* [Parts of the exercise]
A. Answer these from the passage on pandemic reinsurance exposure:
(i) Which hurricane's litigation did Mills say lasted over a decade?
(ii) Which typhoon's trapped collateral issue did Mills say the pandemic will likely far exceed?
(iii) For how many years did insurers and claimants argue about debris removal clauses post-Katrina?
B. Please rewrite the passage on pandemic reinsurance exposure between "Expanding on the" and "to be significant.", inclusive, swapping "business interruption" for "supply chain".

* [Text block]
════
Of course, the pandemic is ongoing, and much uncertainty remains surrounding the ultimate reinsurance industry exposure and whether this will be weighted more towards the asset or liability side of the balance sheet.

“I would say investment side principally because the combination of the scale of unrealized loss, in combination with recession like conditions that will likely suppress stock and equity recovery,” continued Mills. “The liability side of the balance sheet loss contains a manageable market loss on what is clearly covered.  It is the ‘what may be’ covered that could have a severe impact on re/insurers.”

Expanding on the well-documented business interruption issue and potential litigation, Mills told Reinsurance News that the tail from COVID-19 has the potential to be significant.

“We saw Hurricane Katrina litigation lasting over a decade. I think some of the questions that will be raised by industry claims action groups on multiple of classes of business will likely drag on for years. One would hope that adversarial parties will reach a compromise.”

Additionally, warned Mills, the pandemic is likely to result in a trapped collateral issue at a scale and magnitude far beyond that of Typhoon Jebi.

“Insurers and claimants spent 10 years arguing about debris removal clauses post-Katrina. There is no reason to believe that we are not at the start of a protracted argument. Reinsurers will likely reserve their rights to collect in order to be prudent.”

Undoubtedly, the current crisis is a challenge for the industry, but as explained by Mills, the disruption also provides the industry with a chance to emerge in a stronger position, characterised by enhanced efficiency, technological advancements, and a new way of working.
════
* [Provided information]
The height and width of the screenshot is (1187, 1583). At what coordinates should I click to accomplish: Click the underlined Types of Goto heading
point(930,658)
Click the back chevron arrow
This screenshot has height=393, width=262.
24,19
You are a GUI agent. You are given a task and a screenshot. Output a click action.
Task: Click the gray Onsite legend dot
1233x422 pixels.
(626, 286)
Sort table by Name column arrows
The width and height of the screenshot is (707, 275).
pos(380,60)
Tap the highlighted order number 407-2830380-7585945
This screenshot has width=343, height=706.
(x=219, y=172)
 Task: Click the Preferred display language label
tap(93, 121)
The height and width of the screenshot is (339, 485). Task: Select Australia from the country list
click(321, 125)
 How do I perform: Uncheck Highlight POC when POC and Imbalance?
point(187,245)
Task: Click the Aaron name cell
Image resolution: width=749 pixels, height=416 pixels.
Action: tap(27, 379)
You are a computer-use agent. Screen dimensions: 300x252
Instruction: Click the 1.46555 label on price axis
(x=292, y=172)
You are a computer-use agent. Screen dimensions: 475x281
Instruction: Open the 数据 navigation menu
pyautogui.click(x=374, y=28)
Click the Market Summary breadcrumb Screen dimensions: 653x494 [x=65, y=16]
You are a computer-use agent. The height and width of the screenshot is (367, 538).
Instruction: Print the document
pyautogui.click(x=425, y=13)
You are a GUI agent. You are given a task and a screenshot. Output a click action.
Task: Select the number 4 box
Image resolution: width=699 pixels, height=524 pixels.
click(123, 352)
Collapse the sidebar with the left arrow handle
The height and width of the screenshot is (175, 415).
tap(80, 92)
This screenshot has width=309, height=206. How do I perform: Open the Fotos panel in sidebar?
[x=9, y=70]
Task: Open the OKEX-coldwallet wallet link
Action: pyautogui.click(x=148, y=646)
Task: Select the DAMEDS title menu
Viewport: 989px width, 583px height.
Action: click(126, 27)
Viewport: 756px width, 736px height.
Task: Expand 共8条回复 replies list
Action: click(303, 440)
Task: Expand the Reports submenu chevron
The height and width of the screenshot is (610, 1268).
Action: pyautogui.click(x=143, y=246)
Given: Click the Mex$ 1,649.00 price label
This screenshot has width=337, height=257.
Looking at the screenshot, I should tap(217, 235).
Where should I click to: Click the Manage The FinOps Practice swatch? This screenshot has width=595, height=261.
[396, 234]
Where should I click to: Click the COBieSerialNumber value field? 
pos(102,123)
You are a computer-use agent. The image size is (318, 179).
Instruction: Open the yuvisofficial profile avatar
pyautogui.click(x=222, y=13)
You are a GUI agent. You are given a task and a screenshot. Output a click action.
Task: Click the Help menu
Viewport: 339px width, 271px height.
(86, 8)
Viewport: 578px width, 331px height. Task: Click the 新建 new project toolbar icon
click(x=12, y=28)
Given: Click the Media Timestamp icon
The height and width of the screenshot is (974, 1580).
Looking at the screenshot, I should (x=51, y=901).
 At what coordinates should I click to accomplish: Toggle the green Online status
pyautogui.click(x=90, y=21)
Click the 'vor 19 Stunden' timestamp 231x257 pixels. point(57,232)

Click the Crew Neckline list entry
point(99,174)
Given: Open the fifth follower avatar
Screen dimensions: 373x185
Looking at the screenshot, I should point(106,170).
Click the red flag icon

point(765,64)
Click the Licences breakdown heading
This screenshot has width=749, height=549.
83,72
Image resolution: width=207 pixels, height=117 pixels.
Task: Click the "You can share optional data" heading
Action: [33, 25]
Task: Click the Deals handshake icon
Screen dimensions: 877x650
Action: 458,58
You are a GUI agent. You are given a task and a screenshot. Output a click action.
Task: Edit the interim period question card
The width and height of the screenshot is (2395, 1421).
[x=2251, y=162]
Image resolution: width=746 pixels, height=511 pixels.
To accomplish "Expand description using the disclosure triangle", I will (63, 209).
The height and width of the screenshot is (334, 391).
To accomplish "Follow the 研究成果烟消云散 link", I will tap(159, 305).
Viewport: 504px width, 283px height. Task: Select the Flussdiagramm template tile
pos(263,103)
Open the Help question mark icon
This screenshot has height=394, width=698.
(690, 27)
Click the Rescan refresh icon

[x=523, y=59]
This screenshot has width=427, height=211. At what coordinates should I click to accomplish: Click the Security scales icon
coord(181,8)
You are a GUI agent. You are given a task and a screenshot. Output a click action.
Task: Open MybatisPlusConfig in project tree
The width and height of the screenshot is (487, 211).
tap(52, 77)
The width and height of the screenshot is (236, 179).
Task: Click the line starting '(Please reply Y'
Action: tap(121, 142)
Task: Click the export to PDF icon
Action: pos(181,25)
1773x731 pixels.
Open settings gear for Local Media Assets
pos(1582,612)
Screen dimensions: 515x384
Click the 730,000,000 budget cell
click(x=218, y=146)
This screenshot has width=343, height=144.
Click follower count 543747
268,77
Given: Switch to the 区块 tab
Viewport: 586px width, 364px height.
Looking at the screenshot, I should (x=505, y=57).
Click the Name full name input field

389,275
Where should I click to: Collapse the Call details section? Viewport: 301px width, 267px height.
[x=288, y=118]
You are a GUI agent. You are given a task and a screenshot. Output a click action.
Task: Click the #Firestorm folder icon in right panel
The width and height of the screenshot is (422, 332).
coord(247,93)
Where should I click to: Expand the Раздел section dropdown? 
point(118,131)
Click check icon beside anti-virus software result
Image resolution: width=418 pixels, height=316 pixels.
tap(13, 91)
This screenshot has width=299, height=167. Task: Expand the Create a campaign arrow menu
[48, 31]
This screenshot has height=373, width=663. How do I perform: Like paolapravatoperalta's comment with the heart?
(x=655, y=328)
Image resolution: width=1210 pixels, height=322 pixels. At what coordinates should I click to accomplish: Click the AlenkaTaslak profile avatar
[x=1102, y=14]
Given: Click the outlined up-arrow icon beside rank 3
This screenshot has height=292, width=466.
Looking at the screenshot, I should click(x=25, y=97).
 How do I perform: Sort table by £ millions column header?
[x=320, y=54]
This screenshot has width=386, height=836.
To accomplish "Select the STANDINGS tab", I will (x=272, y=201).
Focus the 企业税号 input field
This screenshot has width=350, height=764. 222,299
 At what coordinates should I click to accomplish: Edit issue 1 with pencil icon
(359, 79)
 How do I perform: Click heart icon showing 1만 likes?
════
* [Outputs by task]
A.
(i) Hurricane Katrina
(ii) Typhoon Jebi
(iii) 10 years

B.
Expanding on the well-documented supply chain issue and potential litigation, Mills told Reinsurance News that the tail from COVID-19 has the potential to be significant.